From Invisible to Visible: New Methods and Data for the Archaeology of Infant and Child Burials in Pre-Roman Italy and Beyond. Studies in Mediterranean archaeology, 149

, From Invisible to Visible: New Methods and Data for the Archaeology of Infant and Child Burials in Pre-Roman Italy and Beyond. Studies in Mediterranean archaeology, 149. Uppsala: Astrom Editions, 2018. 273. ISBN 9789925745524. €68,00.

[The Table of Contents is listed at the end of the review.]

This volume is the outcome of an international conference organised by Jacopo Tabolli in 2017 at Trinity College Dublin. After a short editor’s preface, the book is divided into six parts and 23 papers, dealing with archaeological, anthropological and epigraphical data.
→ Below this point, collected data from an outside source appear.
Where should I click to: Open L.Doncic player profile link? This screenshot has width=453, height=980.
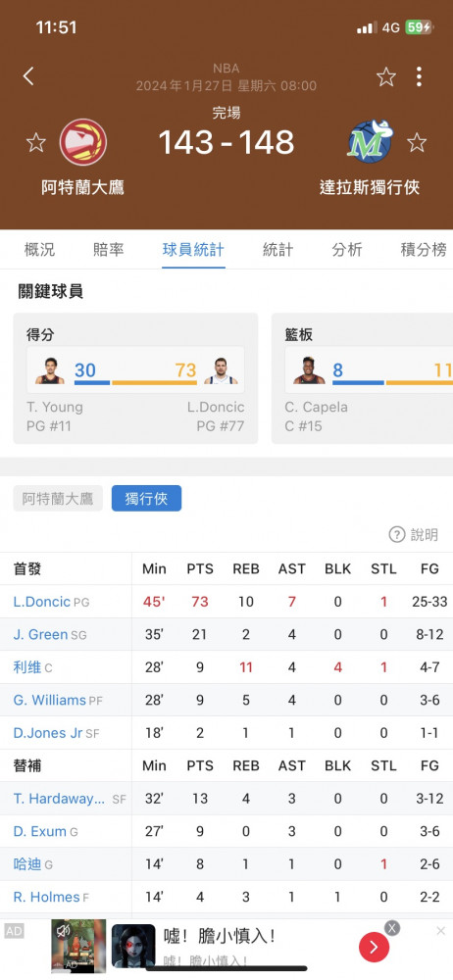pos(42,602)
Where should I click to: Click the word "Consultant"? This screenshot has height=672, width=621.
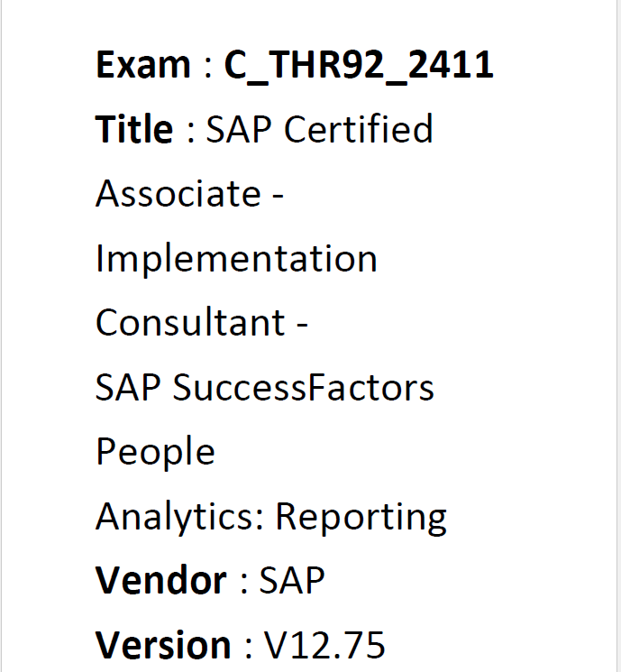pos(190,323)
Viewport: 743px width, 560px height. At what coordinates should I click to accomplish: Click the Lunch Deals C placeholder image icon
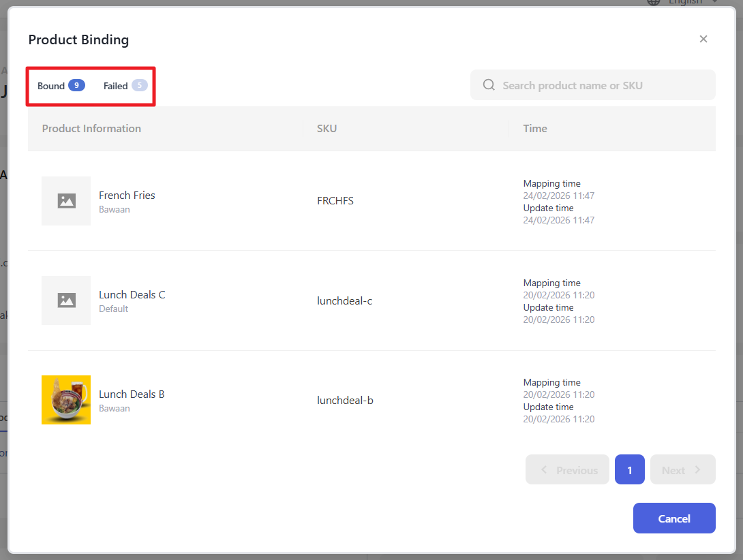coord(66,300)
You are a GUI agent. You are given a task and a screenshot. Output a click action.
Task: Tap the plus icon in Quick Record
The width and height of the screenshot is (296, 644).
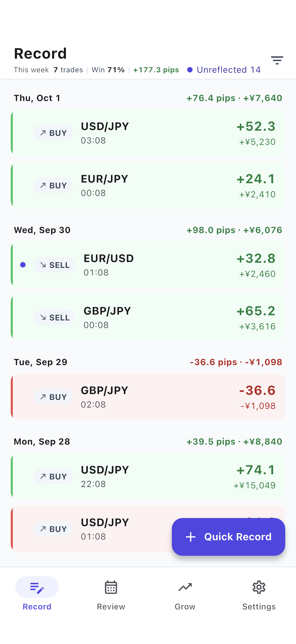pos(191,537)
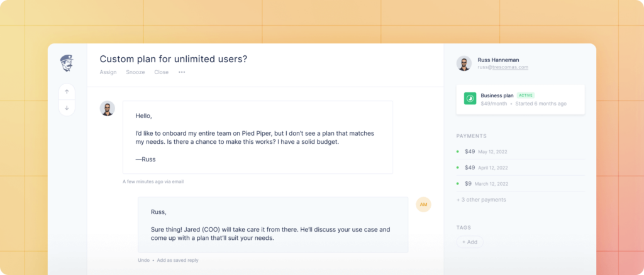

The first part focuses on methodological and theoretical approaches; it references other disciplines such as ethnography, psychology and contemporary history. The five other parts are organized geographically: Ancient Rome and Italy (part 2); Veii and Tarquinia (part 3); northern sites from Tivoli to Verona (part 4); Abruzzo and Samnium (part 5); Sicily, Motya and Sardinia (part 6). The addenda constitute a seventh part without any real unity that pairs a paper about in-field conservation methods for child burials and a report focusing on two late antique graves from Macedonia; regardless of its interest, it clearly deviates from the chrono-cultural frame of the volume.

This book is one of a series of recent works about the archaeology of childhood in antiquity, which now constitute a bibliography on a topic that was for a long time significantly deficient. 1 It underlines the importance of funerary data in understanding infants and children in ancient societies, since they are often silent and invisible in other sources. With its specific geographical and chronological framework (though the notion of ‘pre-Roman Italy’, which does not correspond to any ancient cultural, ethnic or political reality, is never discussed), this volume provides an important contribution to the current debate by offering new data on various contexts long unknown. It is impossible to comment on each contribution in this brief review, but a few points can be underlined.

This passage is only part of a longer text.